# Heat Benchmark

## Description
The Heat simulation uses an iterative Gauss-Seidel method to solve the heat equation,
which is a parabolic partial differential equation that describes the distribution of
heat (or variation in temperature) in a given region over time.

The heat equation is of fundamental importance in a wide range of science fields. In
mathematics, it is the parabolic partial differential equation par excellence. In statistics,
it is related to the study of the Brownian motion. Also, the diffusion equation is a generic
version of the heat equation, and it is related to the study of chemical diffusion processes.

## Requirements
The requirements of this application are shown in the following lists. The main requirements are:

  * **GNU Compiler Collection**.
  * **OmpSs-2**: OmpSs-2 is the second generation of the OmpSs programming model. It is a task-based
    programming model originated from the ideas of the OpenMP and StarSs programming models. The
    specification and user-guide are available at https://pm.bsc.es/ompss-2-docs/spec/ and
    https://pm.bsc.es/ompss-2-docs/user-guide/, respectively. OmpSs-2 requires both Mercurium and
    Nanos6 tools. Mercurium is a source-to-source compiler which provides the necessary support for
    transforming the high-level directives into a parallelized version of the application. The Nanos6
    runtime system library provides the services to manage all the parallelism in the application (e.g. task
    creation, synchronization, scheduling, etc). Both can be downloaded from https://github.com/bsc-pm.
  * **MPI**: This application requires an MPI library supporting the multi-threading mode. It mainly targets
    the MPICH implementation, however, it should work with other libraries by adding the needed implementation-specific
    flags in the Makefile.

In addition, there are optional tools which enable the building of other application versions:

  * **Task-Aware MPI (TAMPI)**: The Task-Aware MPI library provides the interoperability mechanism for MPI
    and OmpSs. Please contact <pm-tools@bsc.es> to get access to the TAMPI library.

## Versions

The heat application has several versions which are compiled in different 
binaries, by executing the `make` command. They are:

  * **01.heat_seq.bin**: Sequential version of this benchmark.
  * **02.heat_ompss.bin**: Parallel version with OmpSs-2. It divides the 2-D matrix into different 2-D blocks of consecutive elements, and
    a task is created to compute each block. Tasks declare fine-grained dependencies on the target block and its adjacent blocks.
  * **03.heat_mpi.bin**: Parallel version using MPI. It divides horizontally the 2-D matrix and each MPI process is responsible for computing
    its assigned rows.
  * **04.heat_mpi_ompss_forkjoin.bin**: Parallel version using MPI + OmpSs-2. It uses a fork-join parallelization strategy, where computation phases
    are parallelized with tasks and communication phases are sequential.
  * **05.heat_mpi_ompss_tasks.bin**: Parallel version using MPI + OmpSs-2 tasks. Both computation and communication are parallelized with tasks.

Data provided:
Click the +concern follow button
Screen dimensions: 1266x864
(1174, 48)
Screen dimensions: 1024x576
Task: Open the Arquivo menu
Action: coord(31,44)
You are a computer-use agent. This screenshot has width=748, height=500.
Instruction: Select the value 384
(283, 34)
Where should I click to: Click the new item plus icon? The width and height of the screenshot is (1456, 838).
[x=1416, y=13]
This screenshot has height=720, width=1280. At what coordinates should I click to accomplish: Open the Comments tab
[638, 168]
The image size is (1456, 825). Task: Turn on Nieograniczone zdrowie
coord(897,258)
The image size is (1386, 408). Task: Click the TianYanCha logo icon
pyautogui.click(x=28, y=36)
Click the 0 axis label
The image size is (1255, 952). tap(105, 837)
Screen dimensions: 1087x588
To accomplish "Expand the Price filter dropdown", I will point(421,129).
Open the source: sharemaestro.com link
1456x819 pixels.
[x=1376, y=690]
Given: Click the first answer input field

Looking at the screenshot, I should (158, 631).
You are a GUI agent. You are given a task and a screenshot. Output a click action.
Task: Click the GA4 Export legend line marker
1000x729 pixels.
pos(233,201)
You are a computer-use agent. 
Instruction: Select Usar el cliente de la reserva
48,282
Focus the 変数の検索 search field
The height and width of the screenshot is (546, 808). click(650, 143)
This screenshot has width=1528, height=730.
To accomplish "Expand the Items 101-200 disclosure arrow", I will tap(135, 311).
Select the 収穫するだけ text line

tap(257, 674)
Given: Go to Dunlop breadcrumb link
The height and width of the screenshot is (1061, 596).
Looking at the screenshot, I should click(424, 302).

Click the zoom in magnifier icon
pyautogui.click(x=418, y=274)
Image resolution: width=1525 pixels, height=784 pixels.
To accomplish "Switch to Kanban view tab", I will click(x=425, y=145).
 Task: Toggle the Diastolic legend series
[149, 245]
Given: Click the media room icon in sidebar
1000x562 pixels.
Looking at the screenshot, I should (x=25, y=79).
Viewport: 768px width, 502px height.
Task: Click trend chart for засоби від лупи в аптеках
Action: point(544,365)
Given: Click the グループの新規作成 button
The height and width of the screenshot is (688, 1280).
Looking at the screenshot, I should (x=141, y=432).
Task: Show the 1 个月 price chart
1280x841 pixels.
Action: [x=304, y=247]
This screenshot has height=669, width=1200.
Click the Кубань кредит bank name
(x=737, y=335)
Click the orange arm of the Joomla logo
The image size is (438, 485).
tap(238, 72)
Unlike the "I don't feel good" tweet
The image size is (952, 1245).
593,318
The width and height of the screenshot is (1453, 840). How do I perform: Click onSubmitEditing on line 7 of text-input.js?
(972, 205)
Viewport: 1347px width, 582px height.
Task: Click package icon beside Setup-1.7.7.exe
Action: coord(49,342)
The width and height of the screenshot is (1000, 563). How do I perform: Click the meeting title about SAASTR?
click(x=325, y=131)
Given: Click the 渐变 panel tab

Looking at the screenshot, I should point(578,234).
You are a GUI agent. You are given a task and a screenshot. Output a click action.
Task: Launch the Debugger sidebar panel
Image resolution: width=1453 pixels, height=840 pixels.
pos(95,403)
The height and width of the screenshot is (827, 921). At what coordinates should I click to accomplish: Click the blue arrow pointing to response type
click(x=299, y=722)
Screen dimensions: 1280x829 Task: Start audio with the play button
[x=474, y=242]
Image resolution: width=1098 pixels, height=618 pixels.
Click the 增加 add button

Written instruction A:
Answer from the Heat benchmark description:
(i) Which method does the Heat simulation use to solve the heat equation?
(ii) Which MPI implementation does the application mainly target?
(iii) In the fork-join version, which phases are sequential?
Written instruction B:
Write the next part of the Heat benchmark description, picking up after its last sentence.
The lines above are not needed for anything here.

Exercise answer A:
(i) An iterative Gauss-Seidel method.
(ii) MPICH.
(iii) The communication phases.

Exercise answer B:
    However, communication tasks are serialized declaring a dependency on a sentinel variable. This is to prevent deadlocks between processes,
    since communications tasks perform blocking MPI calls.
  * **06.heat_mpi_ompss_tasks_interop.bin**: Parallel version using MPI + OmpSs-2 tasks + Interoperability library. This version disables the
    artificial dependency on the sentinel variable, so communication tasks can run totally in parallel. The interoperability library is in charge
    of intercepting the blocking MPI calls to avoid the blocking of the underlying hardware thread.
  * **07.heat_mpi_ompss_tasks_interop_async.bin**: Parallel version using MPI + OmpSs-2 tasks + Interoperability library. This version
    disables the artificial dependency on the sentinel variable, so communication tasks can run totally in parallel. These tasks do not
    call to blocking MPI procedures (MPI_Recv & MPI_Send), but their non-blocking counterparts (MPI_Irecv & MPI_Isend). The resulting
    MPI requests are linked to the release of the dependencies of the communication task by calling to the non-blocking TAMPI_Iwaitall
    function (or TAMPI_Iwait), and then, the task can finish its execution. Once the linked requests complete, the dependencies of the
    task will be released by the Interoperability library services.


  The simplest way to compile this package is:

  1. Stay in Heat root directory to recursively build all the versions.
     The Heat MPI + OmpSs-2 tasks + Interoperability library version is
     compiled only if the environment variable `MPI_INTEROP_HOME`
     is set to the Task-Aware MPI (TAMPI) library's installation directory.

  2. Type `make` to compile the selected benchmark's version(s).
     Optionally, you can use a different block size in each dimension
     (BSX and BSY for vertical and horizontal dimensions, respectively)
     when building the benchmark (by default 1024). Type
     `make BSX=MY_BLOCK_SIZE_X BSY=MY_BLOCK_SIZE_Y` in order to change
     this value. If you want the same value in each dimension, type
     `make BSX=MY_BLOCK_SIZE`.

  3. In addition, you can type 'make check' to check the correctness
     of the built versions. By default, the pure MPI version runs with
     4 processes and the hybrid versions run with 2 MPI processes and 2
     hardware threads for each process. You can change these parameters
     when executing `scripts/run-tests.sh` (see the available options
     passing `-h`).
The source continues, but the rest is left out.